[PAGE TEXT]
There’s also the fact that the mirror sticks out like a sore thumb—and we mean that in the best way. Its wavy, light-up frame seems more in line with an A-ha music video than the neutral-walled, matte-black-accented, fiddle-leaf-fig-speckled interiors HGTV popularized over the past half decade, and it stands out from the sea of carbon-copy interiors we’ve been seeing since Pinterest became our primary source of design inspo. (I love Pinterest, but like anything that’s algorithm-based, it can often become an echo chamber.) And in that landscape of sameness, the Ultrafragola mirror is a refreshing pop of color, personality and design in our social feed.
But when we ask ourselves “why?”—why is the mirror such a welcome departure?—you realize that the mirror, and its magnetic pull on us, might be an equal and opposite reaction to industrial farmhouse (hi, Joanna), mid-century modern (just think about the popularity of Mad Men–inspired pieces over the past ten years) and millennial minimalism (#terrazzo).
[/PAGE TEXT]
§ EXERCISE INSTRUCTIONS
[a] From the passage on the Ultrafragola mirror, list the design styles that the mirror is said to be a reaction to.
[b] Write out the part of the passage on the Ultrafragola mirror starting with "But when we" and going on through "millennial minimalism (#terrazzo).".
[SUPPLIED MATERIAL]
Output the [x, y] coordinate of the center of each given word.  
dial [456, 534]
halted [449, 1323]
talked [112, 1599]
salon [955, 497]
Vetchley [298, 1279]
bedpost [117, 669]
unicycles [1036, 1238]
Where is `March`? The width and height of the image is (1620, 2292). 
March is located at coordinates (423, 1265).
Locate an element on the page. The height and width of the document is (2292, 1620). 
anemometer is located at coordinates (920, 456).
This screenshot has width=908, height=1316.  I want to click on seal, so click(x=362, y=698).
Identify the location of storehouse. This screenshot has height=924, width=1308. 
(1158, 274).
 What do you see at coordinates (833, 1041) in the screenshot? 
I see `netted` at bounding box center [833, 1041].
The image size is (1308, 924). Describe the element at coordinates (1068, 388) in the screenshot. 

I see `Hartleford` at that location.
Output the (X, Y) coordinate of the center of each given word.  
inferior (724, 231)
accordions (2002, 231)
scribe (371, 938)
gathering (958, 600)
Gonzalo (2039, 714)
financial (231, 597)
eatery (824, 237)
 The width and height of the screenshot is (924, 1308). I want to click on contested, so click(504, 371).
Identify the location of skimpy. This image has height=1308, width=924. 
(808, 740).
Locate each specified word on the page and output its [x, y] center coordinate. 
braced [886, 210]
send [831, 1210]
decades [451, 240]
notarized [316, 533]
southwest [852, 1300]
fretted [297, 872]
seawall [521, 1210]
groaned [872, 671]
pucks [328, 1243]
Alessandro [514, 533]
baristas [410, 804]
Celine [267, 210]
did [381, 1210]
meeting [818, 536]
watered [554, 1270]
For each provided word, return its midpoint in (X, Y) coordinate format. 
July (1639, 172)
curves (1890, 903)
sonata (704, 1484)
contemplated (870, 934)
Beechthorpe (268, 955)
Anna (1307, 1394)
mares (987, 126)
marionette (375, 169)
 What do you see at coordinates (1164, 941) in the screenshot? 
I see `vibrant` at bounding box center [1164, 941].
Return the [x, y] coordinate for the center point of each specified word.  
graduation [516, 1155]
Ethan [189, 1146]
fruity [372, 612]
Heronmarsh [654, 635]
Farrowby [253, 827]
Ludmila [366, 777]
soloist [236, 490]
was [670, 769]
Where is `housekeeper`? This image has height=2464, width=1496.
[/SUPPLIED MATERIAL]
§ EXERCISE ANSWERS
[a]
- industrial farmhouse
- mid-century modern
- millennial minimalism

[b]
But when we ask ourselves “why?”—why is the mirror such a welcome departure?—you realize that the mirror, and its magnetic pull on us, might be an equal and opposite reaction to industrial farmhouse (hi, Joanna), mid-century modern (just think about the popularity of Mad Men–inspired pieces over the past ten years) and millennial minimalism (#terrazzo).